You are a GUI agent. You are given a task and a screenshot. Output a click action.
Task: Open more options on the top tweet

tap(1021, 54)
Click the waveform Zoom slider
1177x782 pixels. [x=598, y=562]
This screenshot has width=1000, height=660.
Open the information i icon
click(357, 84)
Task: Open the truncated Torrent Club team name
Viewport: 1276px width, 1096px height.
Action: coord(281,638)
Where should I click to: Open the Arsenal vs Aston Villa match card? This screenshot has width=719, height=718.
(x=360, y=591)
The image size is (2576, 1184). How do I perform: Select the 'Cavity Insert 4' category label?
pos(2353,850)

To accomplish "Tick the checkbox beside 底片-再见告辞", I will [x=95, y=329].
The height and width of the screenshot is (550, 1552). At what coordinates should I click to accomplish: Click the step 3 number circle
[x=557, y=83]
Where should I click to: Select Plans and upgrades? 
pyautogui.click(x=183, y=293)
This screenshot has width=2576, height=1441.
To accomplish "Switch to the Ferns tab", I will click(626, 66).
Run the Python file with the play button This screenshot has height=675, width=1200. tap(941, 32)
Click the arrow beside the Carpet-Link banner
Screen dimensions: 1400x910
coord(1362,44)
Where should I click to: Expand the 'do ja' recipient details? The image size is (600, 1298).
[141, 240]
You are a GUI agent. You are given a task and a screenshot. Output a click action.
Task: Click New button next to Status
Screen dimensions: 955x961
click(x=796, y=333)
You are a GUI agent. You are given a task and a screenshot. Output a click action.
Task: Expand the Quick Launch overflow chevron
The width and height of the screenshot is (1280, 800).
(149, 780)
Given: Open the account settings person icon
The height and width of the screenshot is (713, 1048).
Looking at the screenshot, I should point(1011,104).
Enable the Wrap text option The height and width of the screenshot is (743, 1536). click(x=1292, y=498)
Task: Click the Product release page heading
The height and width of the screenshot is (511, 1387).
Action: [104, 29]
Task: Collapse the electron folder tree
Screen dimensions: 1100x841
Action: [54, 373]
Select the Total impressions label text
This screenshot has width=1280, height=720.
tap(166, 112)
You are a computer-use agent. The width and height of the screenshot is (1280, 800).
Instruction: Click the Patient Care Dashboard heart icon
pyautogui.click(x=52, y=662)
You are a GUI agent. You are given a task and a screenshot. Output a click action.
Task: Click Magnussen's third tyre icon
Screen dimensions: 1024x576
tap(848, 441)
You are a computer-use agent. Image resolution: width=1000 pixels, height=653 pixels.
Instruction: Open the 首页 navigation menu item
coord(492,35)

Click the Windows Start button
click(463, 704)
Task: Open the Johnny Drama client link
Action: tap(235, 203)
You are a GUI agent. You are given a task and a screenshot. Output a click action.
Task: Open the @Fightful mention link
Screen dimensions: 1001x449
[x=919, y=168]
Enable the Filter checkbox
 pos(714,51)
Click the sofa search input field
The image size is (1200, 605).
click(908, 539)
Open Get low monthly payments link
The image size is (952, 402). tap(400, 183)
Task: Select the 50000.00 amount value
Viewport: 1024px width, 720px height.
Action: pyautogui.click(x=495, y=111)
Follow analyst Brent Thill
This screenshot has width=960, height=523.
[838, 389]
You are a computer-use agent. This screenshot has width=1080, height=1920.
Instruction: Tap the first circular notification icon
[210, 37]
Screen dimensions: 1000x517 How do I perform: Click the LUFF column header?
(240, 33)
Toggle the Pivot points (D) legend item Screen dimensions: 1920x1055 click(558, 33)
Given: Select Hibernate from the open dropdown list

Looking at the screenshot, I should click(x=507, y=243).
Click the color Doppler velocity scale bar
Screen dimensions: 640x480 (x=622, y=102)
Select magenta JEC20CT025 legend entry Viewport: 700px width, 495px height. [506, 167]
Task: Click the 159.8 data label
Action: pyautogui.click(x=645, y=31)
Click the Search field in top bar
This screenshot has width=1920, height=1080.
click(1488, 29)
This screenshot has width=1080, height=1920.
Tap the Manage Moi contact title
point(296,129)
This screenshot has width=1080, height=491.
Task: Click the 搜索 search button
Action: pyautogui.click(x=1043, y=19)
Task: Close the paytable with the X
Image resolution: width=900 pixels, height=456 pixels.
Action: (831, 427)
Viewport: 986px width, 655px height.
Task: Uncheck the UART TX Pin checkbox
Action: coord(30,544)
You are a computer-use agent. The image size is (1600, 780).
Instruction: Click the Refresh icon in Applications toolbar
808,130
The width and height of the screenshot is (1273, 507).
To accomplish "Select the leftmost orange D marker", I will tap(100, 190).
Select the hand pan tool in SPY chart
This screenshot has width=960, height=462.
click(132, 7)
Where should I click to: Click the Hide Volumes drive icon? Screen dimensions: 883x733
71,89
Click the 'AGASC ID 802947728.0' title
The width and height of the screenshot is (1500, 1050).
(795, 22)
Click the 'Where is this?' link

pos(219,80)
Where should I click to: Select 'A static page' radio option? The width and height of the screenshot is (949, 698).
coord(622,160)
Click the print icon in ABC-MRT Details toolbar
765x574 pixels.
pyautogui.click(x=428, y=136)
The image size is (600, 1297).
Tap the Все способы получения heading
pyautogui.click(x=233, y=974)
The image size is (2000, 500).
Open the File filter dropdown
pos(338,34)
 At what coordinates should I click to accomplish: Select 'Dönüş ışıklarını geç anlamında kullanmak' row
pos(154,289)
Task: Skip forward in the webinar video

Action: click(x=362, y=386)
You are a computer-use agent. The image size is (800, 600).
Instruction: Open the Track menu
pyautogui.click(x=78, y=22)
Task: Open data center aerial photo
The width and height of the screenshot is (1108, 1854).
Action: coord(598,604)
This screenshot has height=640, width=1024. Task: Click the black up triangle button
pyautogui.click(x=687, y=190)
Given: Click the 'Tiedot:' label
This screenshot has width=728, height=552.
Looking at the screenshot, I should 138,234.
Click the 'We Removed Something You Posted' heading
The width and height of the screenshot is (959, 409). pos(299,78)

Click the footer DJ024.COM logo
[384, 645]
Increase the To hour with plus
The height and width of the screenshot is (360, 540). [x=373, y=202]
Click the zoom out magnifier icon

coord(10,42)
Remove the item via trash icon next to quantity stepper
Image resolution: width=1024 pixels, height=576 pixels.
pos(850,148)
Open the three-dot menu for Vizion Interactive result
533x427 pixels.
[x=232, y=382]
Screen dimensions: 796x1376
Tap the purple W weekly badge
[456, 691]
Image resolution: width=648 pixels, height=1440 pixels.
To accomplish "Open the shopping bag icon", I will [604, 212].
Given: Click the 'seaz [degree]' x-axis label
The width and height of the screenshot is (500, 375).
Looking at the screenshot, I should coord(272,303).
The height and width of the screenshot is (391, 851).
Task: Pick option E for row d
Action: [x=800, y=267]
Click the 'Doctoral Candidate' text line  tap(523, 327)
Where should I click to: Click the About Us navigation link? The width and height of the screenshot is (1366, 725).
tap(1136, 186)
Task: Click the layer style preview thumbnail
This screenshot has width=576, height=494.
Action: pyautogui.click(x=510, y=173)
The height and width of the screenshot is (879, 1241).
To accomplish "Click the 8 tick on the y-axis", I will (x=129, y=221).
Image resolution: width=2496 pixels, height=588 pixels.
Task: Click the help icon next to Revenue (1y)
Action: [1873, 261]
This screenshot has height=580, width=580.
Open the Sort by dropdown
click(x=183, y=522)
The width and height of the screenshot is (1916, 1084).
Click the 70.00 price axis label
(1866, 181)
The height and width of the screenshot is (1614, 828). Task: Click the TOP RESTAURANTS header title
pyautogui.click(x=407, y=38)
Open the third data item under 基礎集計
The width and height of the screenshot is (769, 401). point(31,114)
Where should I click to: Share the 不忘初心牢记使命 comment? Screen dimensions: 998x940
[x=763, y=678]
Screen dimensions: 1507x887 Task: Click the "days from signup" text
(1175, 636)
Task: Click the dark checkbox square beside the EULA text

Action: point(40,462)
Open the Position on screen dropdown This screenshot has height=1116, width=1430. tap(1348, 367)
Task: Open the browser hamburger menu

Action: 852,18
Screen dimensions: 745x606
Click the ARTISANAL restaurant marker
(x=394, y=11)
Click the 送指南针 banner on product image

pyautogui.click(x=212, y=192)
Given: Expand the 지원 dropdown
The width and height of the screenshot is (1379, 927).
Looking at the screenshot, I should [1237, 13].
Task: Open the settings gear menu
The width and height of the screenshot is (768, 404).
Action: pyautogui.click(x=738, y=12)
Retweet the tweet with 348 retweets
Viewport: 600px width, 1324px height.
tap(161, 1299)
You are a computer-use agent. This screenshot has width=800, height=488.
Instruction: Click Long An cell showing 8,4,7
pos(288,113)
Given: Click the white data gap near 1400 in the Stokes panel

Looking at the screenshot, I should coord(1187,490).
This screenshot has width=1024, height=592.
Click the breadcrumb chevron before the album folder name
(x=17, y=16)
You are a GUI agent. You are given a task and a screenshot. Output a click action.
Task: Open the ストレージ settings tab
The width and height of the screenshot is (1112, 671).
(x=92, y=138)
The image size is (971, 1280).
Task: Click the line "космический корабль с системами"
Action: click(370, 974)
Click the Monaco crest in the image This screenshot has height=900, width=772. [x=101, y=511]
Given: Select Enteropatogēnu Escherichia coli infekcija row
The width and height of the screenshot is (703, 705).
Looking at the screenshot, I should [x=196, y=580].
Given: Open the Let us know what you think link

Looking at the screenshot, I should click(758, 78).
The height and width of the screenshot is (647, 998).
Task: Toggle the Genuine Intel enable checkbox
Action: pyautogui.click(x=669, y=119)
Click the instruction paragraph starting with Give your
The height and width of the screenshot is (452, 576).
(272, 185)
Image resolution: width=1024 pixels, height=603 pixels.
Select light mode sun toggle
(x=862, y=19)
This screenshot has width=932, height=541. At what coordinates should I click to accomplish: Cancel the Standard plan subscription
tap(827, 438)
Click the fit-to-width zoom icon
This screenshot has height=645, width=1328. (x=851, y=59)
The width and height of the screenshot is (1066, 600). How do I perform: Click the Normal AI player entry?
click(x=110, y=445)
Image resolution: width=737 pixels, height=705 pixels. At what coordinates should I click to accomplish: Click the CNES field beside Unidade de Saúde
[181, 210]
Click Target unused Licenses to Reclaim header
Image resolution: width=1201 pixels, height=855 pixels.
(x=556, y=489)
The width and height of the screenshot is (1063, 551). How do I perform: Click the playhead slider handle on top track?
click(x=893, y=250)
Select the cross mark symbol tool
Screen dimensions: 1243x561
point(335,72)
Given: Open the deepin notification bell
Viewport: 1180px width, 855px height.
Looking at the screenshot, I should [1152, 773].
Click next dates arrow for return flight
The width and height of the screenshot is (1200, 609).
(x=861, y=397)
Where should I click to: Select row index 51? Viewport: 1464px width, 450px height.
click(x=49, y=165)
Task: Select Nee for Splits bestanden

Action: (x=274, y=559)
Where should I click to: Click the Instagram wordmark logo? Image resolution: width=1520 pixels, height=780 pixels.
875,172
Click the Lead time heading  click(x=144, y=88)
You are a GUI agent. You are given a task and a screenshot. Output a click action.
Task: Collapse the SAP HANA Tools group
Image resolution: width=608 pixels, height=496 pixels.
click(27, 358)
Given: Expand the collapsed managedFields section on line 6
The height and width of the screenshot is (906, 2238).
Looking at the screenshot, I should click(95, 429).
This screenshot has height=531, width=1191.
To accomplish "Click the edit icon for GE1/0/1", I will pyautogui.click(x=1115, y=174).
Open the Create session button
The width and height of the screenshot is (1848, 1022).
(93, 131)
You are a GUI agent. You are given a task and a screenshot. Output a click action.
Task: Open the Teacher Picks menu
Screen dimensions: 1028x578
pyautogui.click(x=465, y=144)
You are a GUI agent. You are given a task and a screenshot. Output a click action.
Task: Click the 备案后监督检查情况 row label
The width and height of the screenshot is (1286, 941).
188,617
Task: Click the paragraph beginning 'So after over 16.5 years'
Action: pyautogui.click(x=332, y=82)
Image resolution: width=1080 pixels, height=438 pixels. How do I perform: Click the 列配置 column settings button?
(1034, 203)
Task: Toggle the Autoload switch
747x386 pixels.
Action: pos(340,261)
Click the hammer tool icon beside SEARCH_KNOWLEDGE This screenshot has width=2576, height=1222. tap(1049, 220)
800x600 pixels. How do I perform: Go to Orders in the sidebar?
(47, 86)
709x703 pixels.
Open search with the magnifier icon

» **PROBLEM TO SOLVE**: Give the count of lines in the data above that hold the string "computer", with no additional words.

» **YOUR RESPONSE**: 6